__SELECTED PASSAGE__
----------------
Title: Mathematica, Version 7 New Release of Software by Wolfram Research, Inc.

Content: Introduction

The development of Mathematica® by Stephen Wolfram started in 1986, and the first version of Mathematica appeared in 1988. Further versions followed in 1991 (Version 2), 1996 (Version 3), 1999 (Version 4) and 2003 (Version 5). In the first two editions of his book, [2] described Mathematica as "a system for doing mathematics by computer", which, in fact, is the main field of application of Mathematica as a computer algebra system. But over the years, the functional range of Mathematica was extended also towards non-mathematical applications, and consequently, Mathematica was more recently characterized as a "fully integrated environment for technical computing" [2, p. IX]. In May, 2007, Mathematica experienced a major change with the implementation of version 6. With this version, especially a completely new graphics system was introduced, which simplifies graphic editing, and which allows to easily create interactive and animated graphs. Together with the slide show environment, this provides new opportunities for using Mathematica as a tool for teaching, see [1]. Only a year later, in November, 2008, the current version 7 of Mathematica was released. Again, one of the main innovations of this new version concerns the creation of graphs by offering tools for image processing and analysis, but also new statistical methods have been implemented.
----------------
__MATERIAL PROVIDED__
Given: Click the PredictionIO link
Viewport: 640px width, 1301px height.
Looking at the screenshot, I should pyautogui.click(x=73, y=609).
----------------
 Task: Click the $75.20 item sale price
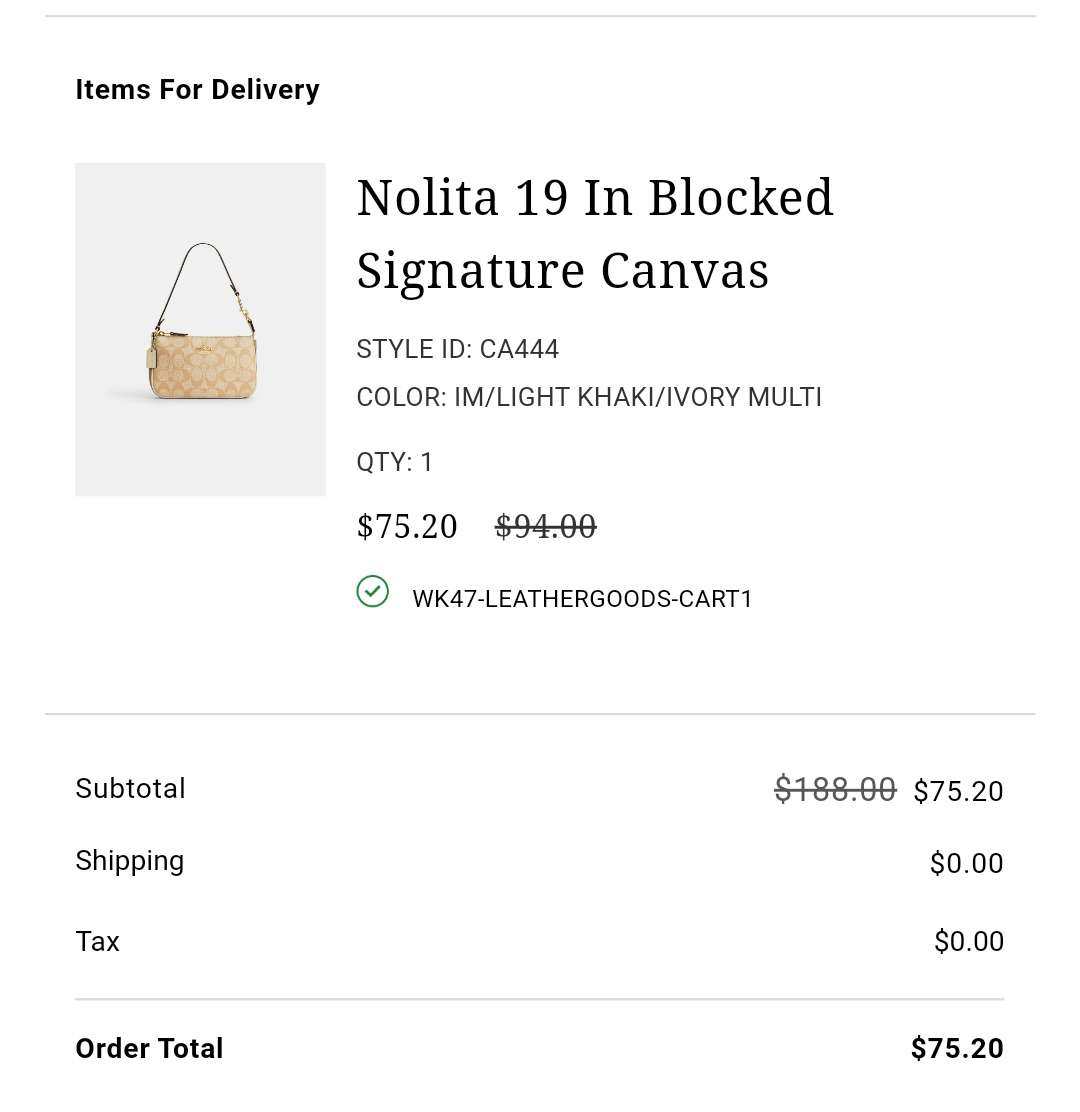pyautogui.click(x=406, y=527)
----------------
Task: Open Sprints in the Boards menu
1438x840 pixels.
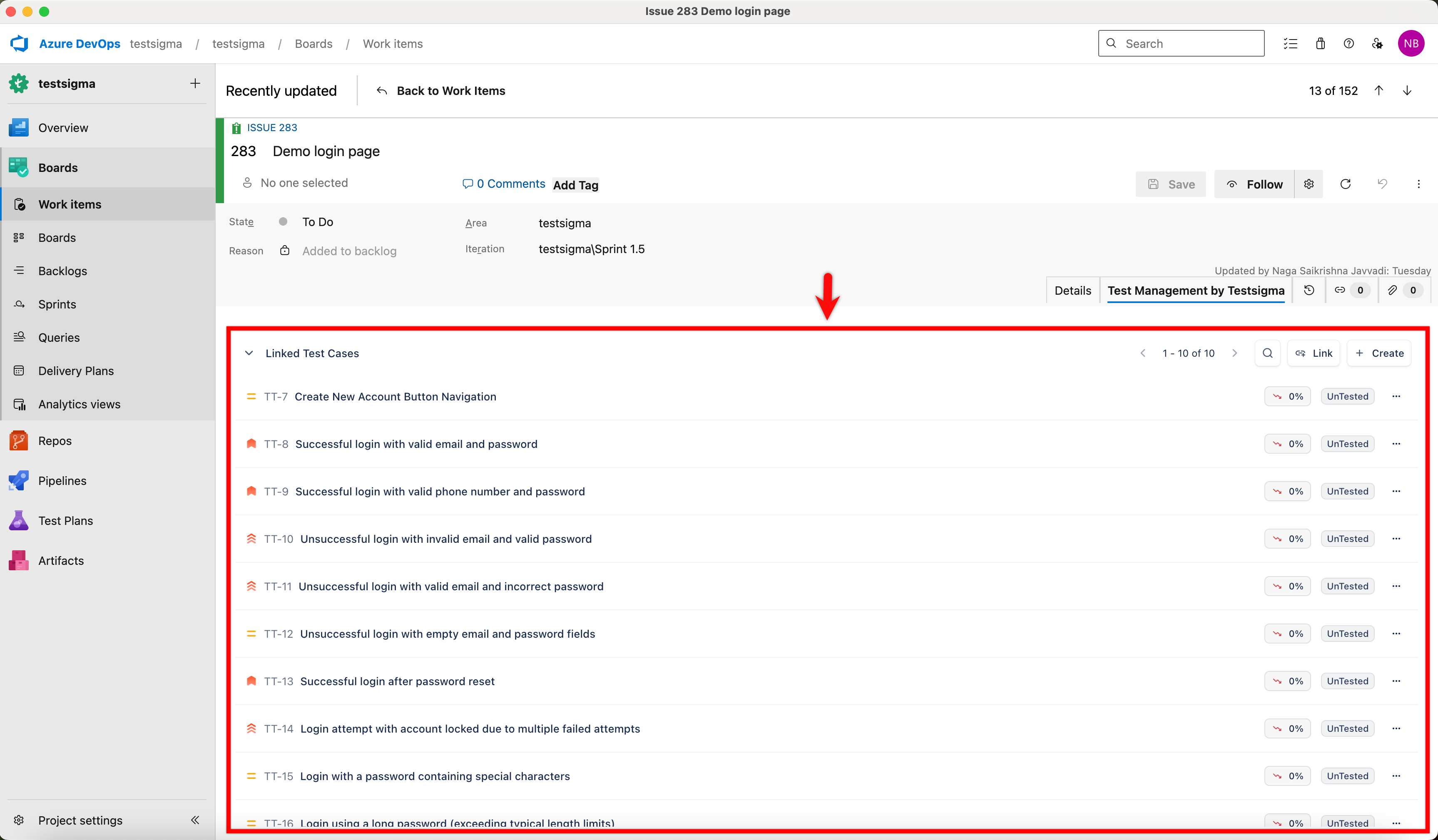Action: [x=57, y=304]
----------------
__WHAT TO WORK ON__
**A)** Translate this sentence from the introduction on Mathematica into Spanish: "Only a year later, in November, 2008, the current version 7 of Mathematica was released."
**B)** Does each statement agree with the introduction on Mathematica? Answer yes or no and quote the words of the text that decide it.
(i) The first version of Mathematica came out in 1988.
(ii) Version 6 of Mathematica was released in November 2007.
(iii) Version 7 brought new statistical methods.

__RESULTS__
**A)** Apenas un año después, en noviembre de 2008, se publicó la actual versión 7 de Mathematica.

**B)**
(i) Yes: "the first version of Mathematica appeared in 1988"
(ii) No: "In May, 2007, Mathematica experienced a major change with the implementation of version 6"
(iii) Yes: "but also new statistical methods have been implemented"